SOURCE DATA >>
= = =
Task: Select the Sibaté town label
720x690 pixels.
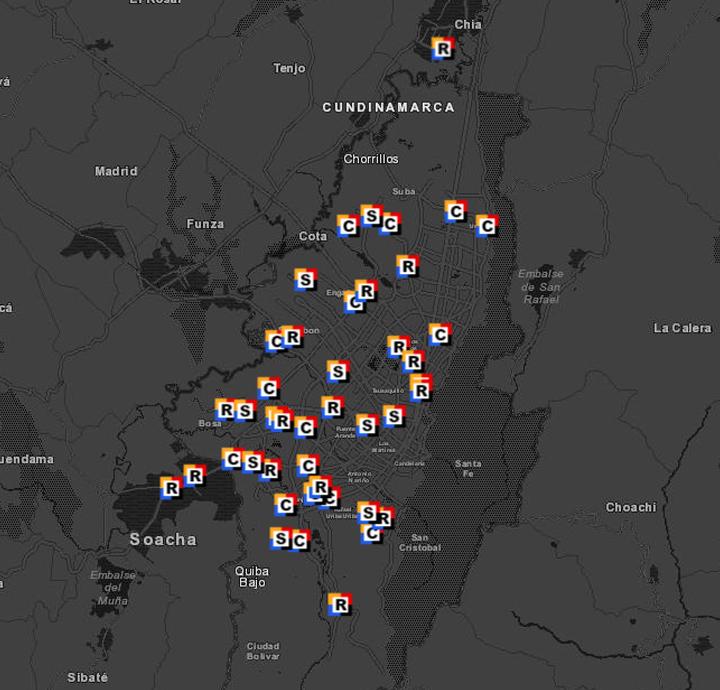Action: (x=87, y=678)
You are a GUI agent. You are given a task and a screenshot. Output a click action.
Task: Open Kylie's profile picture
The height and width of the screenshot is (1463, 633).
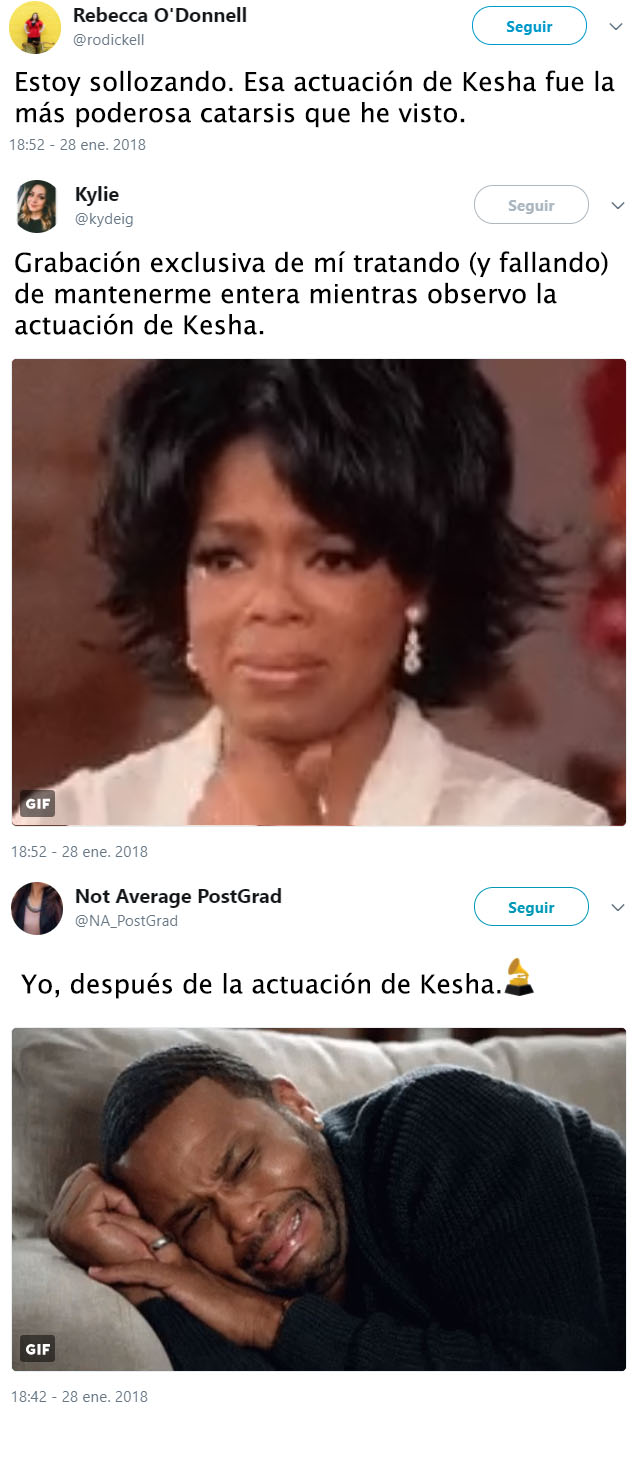point(37,206)
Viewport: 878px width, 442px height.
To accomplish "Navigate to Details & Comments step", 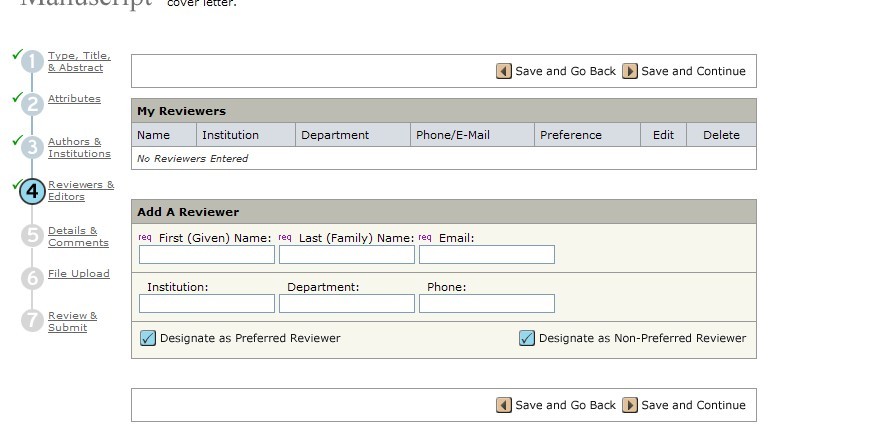I will tap(78, 237).
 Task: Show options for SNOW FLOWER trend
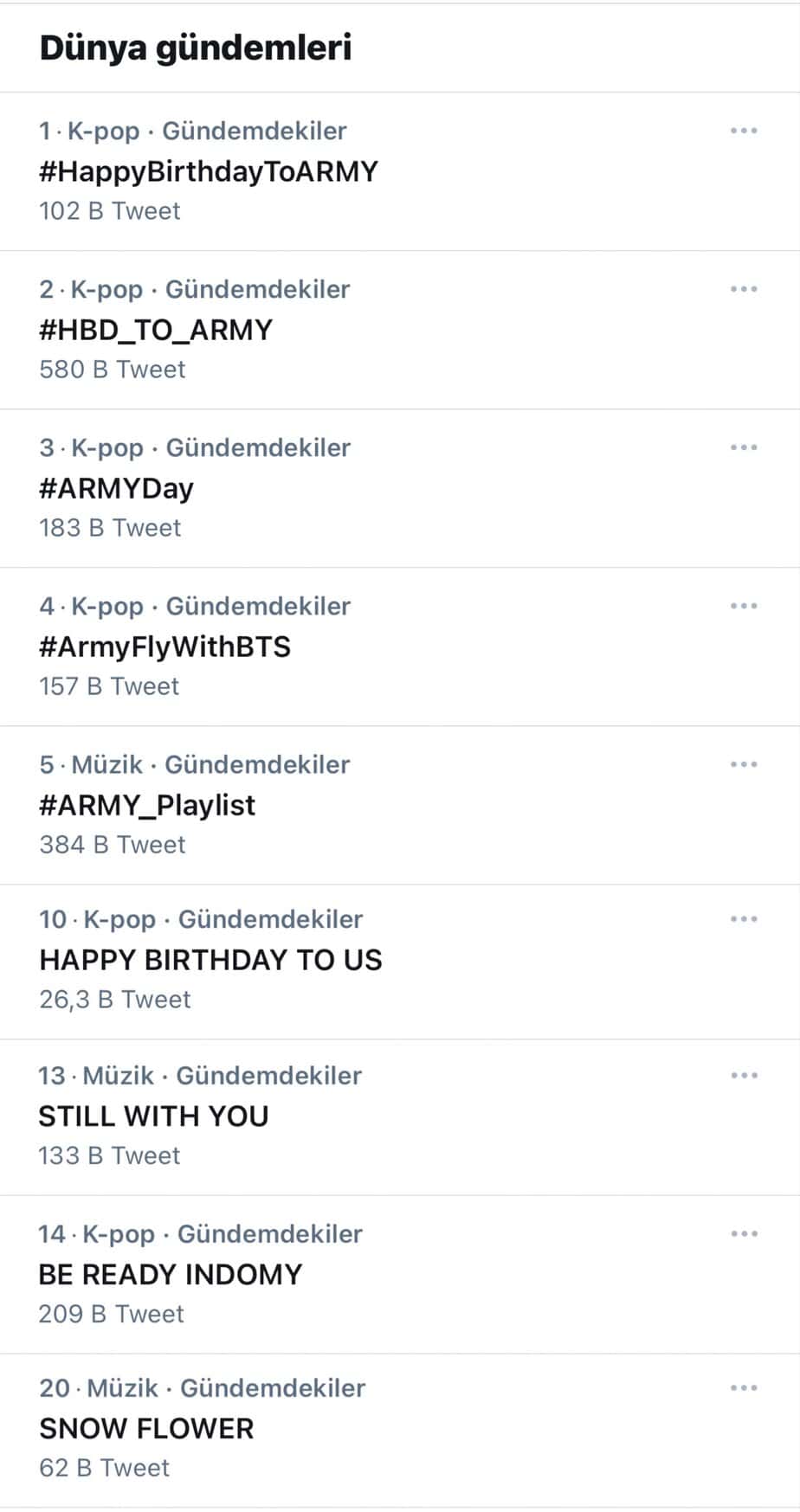(x=744, y=1388)
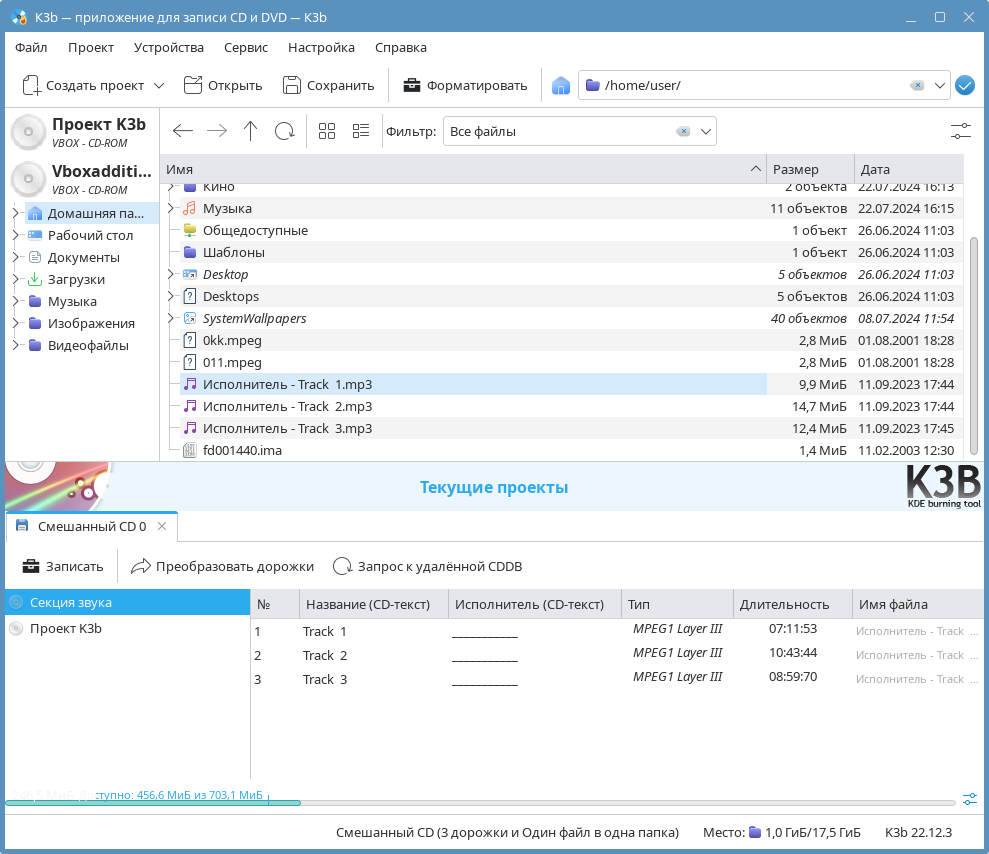Viewport: 989px width, 854px height.
Task: Clear the filter field with X icon
Action: click(x=683, y=131)
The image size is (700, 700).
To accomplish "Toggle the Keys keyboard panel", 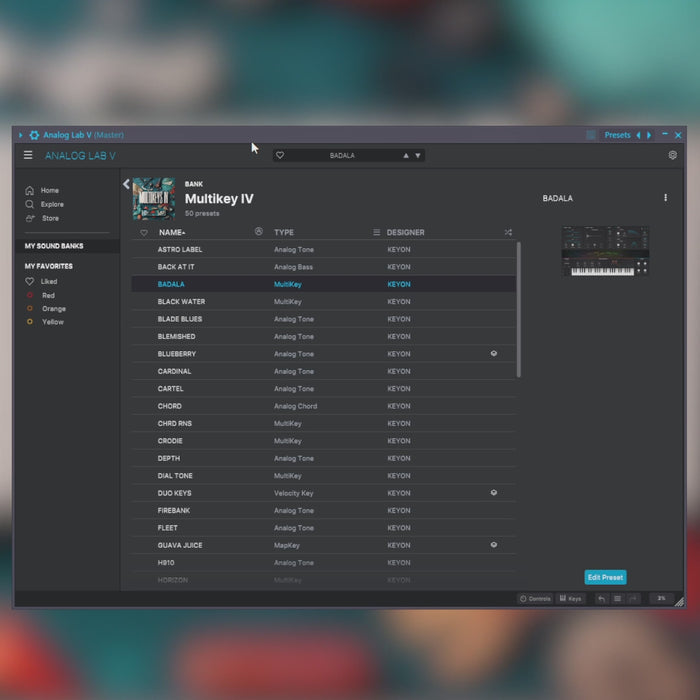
= = =
The answer is the run of lines from the one with "The image size is (700, 700)." through the final line of the data, copied exactly, and nothing else; no pictures.

ANSWER TO THE PROBLEM >>
The image size is (700, 700).
To accomplish "Toggle the Keys keyboard panel", 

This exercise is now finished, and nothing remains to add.